Le témoignage de Jean-Pascal Vadamallay contre les brimades et vexation à l’égard des jeunes recrues au sein de la force policière ne cesse de faire des vagues. La déclaration de Jean-Pascal Vadamallay n’a pas laissé insensible. Il revient à la charge, cette fois, avec des preuves.
Les dés sont jetés. Jean-Pascal Vadamallay, officier de la Special Mobile Force (SMF), actuellement interdit de fonction, ne recule plus dans sa démarche. Le soldat dit être prêt à braver les intempéries en dépit du danger.

Le thème « Fancy-fair » à la SMF revient sur le tapis. Un sujet que bon nombre d’officiers de la police connaissent. D’ailleurs, il suffit de citer ce mot pour voir clairement l’expression de leur visage qui en dit long. Un thème qui rend livides certains officiers.

C’est quoi le ‘Fancy-fair’ à la SMF ? Le lieutenant Dawoodarry explique que, durant des années, la SMF est connue pour avoir organisé les plus grands spectacles connus comme le ‘Fancy-fair’. Le lieutenant Dawoodarry reste sur ses positions en réfutant les dires du soldat Vadamallay. « Cela n’existe pas au sein de la SMF. Ce n’est qu’une fausseté », dira le lieutenant.

Toutefois, l’officier interdit de ses fonctions ne souhaite pas rester les bras croisés. Il veut coûte que coûte que la vérité triomphe et, pour cela, il dévoile même des images troublantes qui montrent ce qui se passe à l’intérieur des locaux de la SMF.

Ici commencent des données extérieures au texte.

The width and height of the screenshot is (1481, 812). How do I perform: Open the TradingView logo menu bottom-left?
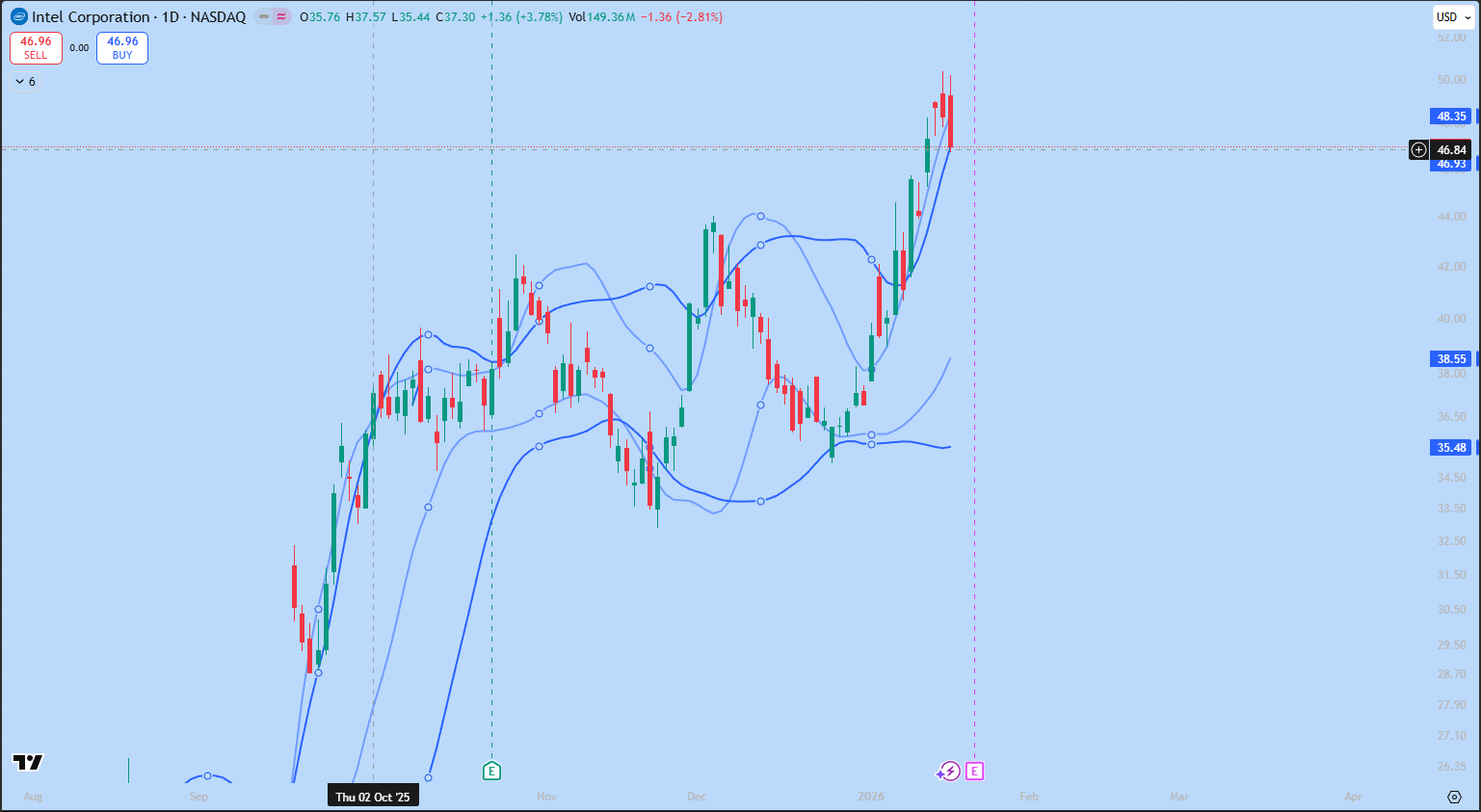(x=26, y=763)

« Ces images ont été prises durant ce qui est connu dans le giron de la police comme étant le vrai ‘Fancy-fair’. Là, où il n’y a pas de respect aux droits de l’homme et où tout est permis. C’est un moment qui laisse place à l’humiliation, à la torture morale et au dégoût. Les jeunes recrues sont les souffre-douleur. Ce sont elles qui sont les protagonistes de ces shows », déclare l’officier.

Outre d’avoir été témoin, il affirme aussi avoir été victime de ces jeux immoraux : « Sur ces photos, n’importe quel officier peut affirmer que l’image a bien été prise dans une des pièces de la SMF. On y voit des recrues en petite tenue de femme. Leurs rôles c’est d’amuser la galerie. On nous force d’afficher un sourire pour ne pas à subir cela durant plus de quatre mois. Malgré la colère, la honte, la répugnance, on est exposés comme des bêtes de foire. On doit faire semblant de s’amuser, bien qu’on a envie de pleurer comme des gosses. Sinon, on devra endurer cette peine durant des mois ».
« Trop c’est trop ! » ajoute-t-il. Il souhaite mener son combat jusqu’au bout pour dénoncer les maltraitances auxquelles font face les jeunes recrues.

« Ce calvaire encourage les jeunes recrues de la SMF à demander leur transfert, certaines recrues préfèrent jeter l’éponge, voire même se donner la mort. Ce que j’avance ne sont pas des informations fausses. Je suis une personne crédible. Je n’ai rien à gagner dans cette affaire, au contraire, je serai certainement harcelé nuit et jour mais je ne me tairai pas. C’est mon devoir en tant que soldat d’aider ceux qui subissent ou qui vont subir ces atrocités. Ces photos très éloquentes prises en cachette sont les preuves que je ne mens pas », dit le soldat.

Le lieutenant Dawoodarry continue à affirmer de son côté qu’il n’y a jamais eu ce genre de « Fancy-fair » à la SMF : « Ceux qui font ces allégations ont un agenda caché. D’ailleurs, aucun officier n’a jamais fait des plaintes concernant ce problème. » Il poursuit en disant que si, effectivement, ce problème existait au sein de la SMF et que les victimes se taisent, elles sont à blâmer. « Comment on saura si ceux qui se disent victimes ne viennent pas dénoncer ce qui se passe…? On travaille en toute transparence, et on adopte une politique de zéro tolérance à la SMF. Donc, j’encourage les officiers à venir me voir personnellement s’ils veulent dénoncer ce qu’ils trouvent incorrect. Des mesures seront prises en ce sens», assure le lieutenant Dawoodarry.